## Modularity
### H3: Random Hypothesis
* Randomly wired networks lack an inherent community structure.
* By comparing the link density of a community with the link density obtained for the same group of nodes for a randomly rewired network, we could decide if the original community corresponds to a dense subgraph, or its connectivity pattern emerged by chance.


### Modularity
*The "quality" of systematic deviations from a random configuration of a graph.*
* Allows us to rate communities and compare them

Consider a graph, G:
* $N$ nodes, $L$ links
* $n_c$ communities, each having $N_c$ nodes and $L_c$ links ($c = 1..n_c$)
* If $L_c > L_{expect}(C_c)$ then C_c is likely a community
* Measure difference between actual wiring diagram ($A_{ij}$) and the expected number of links between $i$ and $j$ in a random graph with wiring probability $p_{ij}$.

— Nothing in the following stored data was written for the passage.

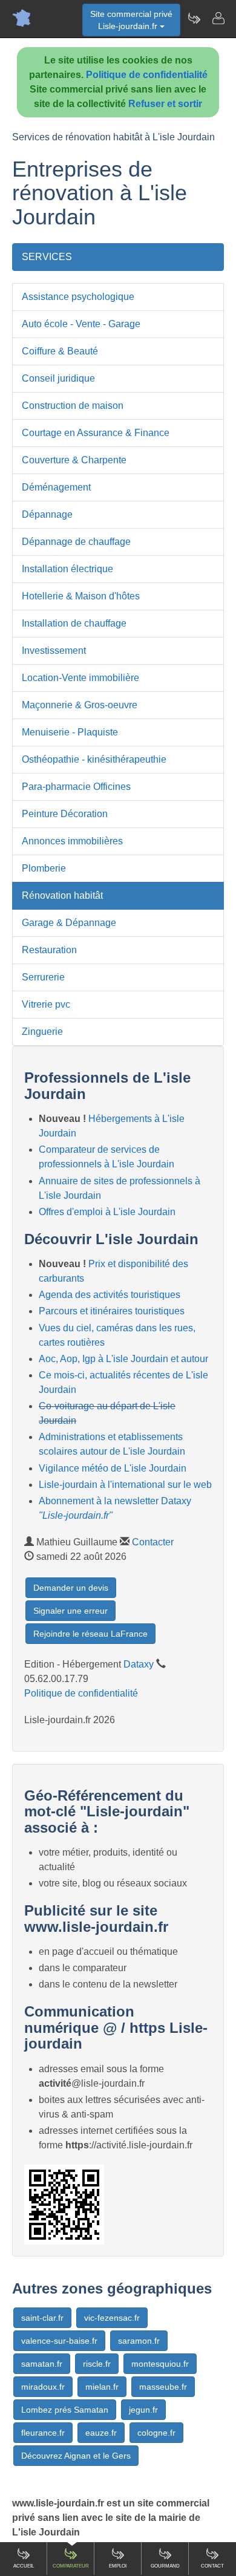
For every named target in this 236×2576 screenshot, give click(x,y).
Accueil (23, 2566)
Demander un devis (70, 1588)
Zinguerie (42, 1031)
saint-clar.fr (42, 2318)
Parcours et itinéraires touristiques (112, 1311)
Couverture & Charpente (74, 460)
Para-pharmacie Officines (76, 786)
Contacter (153, 1542)
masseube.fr (163, 2387)
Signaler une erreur (70, 1611)
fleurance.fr (43, 2432)
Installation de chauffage (74, 623)
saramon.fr (139, 2341)
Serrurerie (43, 977)
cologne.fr (156, 2432)
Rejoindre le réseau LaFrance (90, 1634)
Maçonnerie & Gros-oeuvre (79, 705)
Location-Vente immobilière (80, 678)
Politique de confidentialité (147, 75)
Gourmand (165, 2566)
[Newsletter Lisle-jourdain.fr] (194, 18)
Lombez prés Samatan (64, 2410)
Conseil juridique (58, 378)
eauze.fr (101, 2432)
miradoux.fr (43, 2387)
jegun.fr (143, 2410)
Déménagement (56, 487)
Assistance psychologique (78, 297)
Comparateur (71, 2566)
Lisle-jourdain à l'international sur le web (125, 1484)
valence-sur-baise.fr (59, 2341)
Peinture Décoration (65, 814)
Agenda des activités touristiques (109, 1295)
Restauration (49, 950)
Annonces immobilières (72, 841)
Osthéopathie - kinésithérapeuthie (94, 759)
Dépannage (47, 514)
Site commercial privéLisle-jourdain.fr (131, 20)
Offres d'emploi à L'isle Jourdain (107, 1212)
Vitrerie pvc (46, 1004)
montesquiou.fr (160, 2364)
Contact (212, 2566)
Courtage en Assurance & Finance (95, 433)
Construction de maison (72, 405)
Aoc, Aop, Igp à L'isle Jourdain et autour (123, 1359)
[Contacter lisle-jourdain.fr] (218, 18)
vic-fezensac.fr (112, 2318)
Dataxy (138, 1664)
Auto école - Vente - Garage (81, 324)
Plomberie (44, 868)
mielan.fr (102, 2387)
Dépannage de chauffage (76, 541)
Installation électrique (67, 569)
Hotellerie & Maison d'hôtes (81, 596)
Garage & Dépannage (69, 923)
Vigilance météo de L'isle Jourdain (112, 1468)
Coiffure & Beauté (60, 351)
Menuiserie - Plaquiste (70, 732)
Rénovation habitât (62, 895)
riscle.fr (97, 2364)
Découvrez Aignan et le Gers (76, 2455)
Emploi (117, 2566)
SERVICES (47, 257)
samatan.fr (41, 2364)
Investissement (54, 650)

$M_c = \frac{1}{2L} \sum_{i,j \in C_c}{(A_{ij} - p_{ij})} = 
\frac{L_C}{L} - \left(\frac{k_c}{2L}\right)^2 $, 
where $p_{ij} = \frac{k_i k_j}{2L}$

* If $M_c > 0$ then the subgraph $C_c$ has more links than expected and represents a potential community.
* If $M_c = 0$ then the connectivity is what can be expected from a random graph, and nothing final can be concluded.
* If $M_c = 0$ then $C_c$ is not a community.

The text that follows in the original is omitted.